Konstantin Kosten agrees. "I don't think Iran would become a pariah-state like North Korea because Iran is much more developed. If relations with the West become even more strained, then Iran would orientate its cooperation towards the East which would be a loss of opportunities."
So what does the future hold for relations between the West and Iran, once the dust of the recent unrest settles? What needs to happen before both sides are willing to return to the table to discuss the nuclear stand-off?
Compromise and integration needed
"Iran has to learn to trust the Western negotiators and at the very least open talks with on offer to maybe slightly alter its way of enriching uranium," Kosten said. "The West has to find regulations and certain approaches to the discussion which allow the Iranians to save face while also encouraging them to foster transparency in their civilian enriching program."

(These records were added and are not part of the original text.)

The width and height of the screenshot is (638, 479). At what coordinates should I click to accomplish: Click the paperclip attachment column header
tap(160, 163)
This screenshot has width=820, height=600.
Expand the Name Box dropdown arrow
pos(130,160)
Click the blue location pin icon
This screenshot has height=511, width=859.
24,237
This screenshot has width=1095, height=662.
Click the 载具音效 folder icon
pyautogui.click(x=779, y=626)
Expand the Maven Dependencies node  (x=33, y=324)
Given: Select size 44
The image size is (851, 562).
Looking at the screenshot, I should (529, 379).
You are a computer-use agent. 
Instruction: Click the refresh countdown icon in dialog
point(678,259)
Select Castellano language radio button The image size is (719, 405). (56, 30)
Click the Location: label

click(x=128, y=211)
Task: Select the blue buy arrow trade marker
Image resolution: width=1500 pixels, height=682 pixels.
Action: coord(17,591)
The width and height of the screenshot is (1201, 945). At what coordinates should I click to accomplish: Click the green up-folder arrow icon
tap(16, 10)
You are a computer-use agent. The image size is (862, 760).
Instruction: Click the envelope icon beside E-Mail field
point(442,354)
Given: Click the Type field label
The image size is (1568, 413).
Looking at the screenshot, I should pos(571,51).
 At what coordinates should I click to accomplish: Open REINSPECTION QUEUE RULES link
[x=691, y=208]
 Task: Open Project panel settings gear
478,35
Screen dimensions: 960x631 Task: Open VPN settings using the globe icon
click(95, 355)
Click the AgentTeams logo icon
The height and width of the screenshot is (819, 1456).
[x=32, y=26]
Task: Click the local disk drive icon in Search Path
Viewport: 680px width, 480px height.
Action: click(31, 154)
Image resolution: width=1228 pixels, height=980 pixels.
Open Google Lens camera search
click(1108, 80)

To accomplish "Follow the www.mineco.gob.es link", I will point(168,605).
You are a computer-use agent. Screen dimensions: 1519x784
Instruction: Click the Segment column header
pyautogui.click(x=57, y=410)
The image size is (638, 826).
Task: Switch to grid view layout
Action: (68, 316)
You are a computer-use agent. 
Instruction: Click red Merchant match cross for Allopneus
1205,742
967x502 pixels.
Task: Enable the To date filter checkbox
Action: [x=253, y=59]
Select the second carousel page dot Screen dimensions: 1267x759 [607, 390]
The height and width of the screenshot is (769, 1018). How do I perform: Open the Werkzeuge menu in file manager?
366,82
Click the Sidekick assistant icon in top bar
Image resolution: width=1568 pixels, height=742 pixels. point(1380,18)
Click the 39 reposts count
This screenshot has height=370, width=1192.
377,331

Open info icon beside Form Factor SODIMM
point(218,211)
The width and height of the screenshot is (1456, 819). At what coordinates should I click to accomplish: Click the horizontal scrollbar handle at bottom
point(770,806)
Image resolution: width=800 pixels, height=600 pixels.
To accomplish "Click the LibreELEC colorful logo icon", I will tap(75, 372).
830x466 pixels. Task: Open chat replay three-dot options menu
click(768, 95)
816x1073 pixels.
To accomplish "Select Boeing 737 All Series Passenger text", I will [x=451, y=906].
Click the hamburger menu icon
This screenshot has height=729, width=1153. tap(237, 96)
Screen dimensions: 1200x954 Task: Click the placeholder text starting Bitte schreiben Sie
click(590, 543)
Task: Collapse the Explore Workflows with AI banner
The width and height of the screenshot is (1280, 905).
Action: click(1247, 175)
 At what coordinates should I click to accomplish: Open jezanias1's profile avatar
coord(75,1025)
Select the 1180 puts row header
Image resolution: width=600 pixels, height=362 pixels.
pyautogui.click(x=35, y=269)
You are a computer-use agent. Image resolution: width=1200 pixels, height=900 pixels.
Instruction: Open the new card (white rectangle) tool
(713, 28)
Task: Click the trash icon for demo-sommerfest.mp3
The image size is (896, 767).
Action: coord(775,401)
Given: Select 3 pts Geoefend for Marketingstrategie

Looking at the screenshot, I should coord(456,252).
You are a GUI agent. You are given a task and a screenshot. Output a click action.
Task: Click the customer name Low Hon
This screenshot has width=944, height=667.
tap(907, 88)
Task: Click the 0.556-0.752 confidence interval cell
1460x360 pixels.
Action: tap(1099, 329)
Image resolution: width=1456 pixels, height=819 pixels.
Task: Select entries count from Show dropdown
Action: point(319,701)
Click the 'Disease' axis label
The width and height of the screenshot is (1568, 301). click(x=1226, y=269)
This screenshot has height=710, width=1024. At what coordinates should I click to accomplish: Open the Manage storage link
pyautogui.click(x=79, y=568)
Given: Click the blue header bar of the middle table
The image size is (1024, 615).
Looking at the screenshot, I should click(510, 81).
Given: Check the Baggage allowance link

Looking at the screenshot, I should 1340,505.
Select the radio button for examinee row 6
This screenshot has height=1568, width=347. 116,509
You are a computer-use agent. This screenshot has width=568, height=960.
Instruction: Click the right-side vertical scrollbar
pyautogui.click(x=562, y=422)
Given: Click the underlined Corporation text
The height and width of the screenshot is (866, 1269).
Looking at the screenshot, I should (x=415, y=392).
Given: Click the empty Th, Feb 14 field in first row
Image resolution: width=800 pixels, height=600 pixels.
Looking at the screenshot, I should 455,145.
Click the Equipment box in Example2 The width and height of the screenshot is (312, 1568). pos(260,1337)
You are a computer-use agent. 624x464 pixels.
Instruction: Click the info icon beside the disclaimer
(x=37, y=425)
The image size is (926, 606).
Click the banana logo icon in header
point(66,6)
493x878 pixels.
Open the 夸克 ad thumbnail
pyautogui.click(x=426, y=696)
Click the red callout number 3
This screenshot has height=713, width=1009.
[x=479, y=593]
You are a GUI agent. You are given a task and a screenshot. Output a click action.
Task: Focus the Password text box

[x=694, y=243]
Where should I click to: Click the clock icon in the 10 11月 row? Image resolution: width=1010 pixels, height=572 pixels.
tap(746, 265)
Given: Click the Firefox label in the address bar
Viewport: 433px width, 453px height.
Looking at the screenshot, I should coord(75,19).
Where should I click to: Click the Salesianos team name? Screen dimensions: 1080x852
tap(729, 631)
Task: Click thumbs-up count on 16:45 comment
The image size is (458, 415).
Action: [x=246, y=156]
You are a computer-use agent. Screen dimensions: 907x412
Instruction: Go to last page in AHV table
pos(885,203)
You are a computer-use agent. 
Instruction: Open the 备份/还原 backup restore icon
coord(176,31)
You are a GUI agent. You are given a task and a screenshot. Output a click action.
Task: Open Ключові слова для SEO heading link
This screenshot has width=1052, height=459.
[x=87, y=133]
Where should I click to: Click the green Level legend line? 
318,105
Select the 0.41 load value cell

"Regarding the nuclear program, a compromise could be Western acceptance of the full (uranium enrichment) cycle in exchange for Iranian ratification of the Additional Protocol to the Non-Proliferation Treaty (NPT) and Iranian cooperation with the IAEA, ensuring full transparency of the Iranian nuclear program and ensuring verification of its civilian nature," Michael Bauer said. "This will be difficult to achieve and it would require a lot of confidence-building measures.
"To ensure the sustainability of any compromise with Iran, it is crucial to include all regional actors, in particular the Arab Gulf states, most importantly Saudi Arabia," he concluded. "At the end, the rules of the game in the Middle East need to be changed from a zero-sum game to a cooperative understanding of security. A format like a sub-regional system for cooperation and security is needed."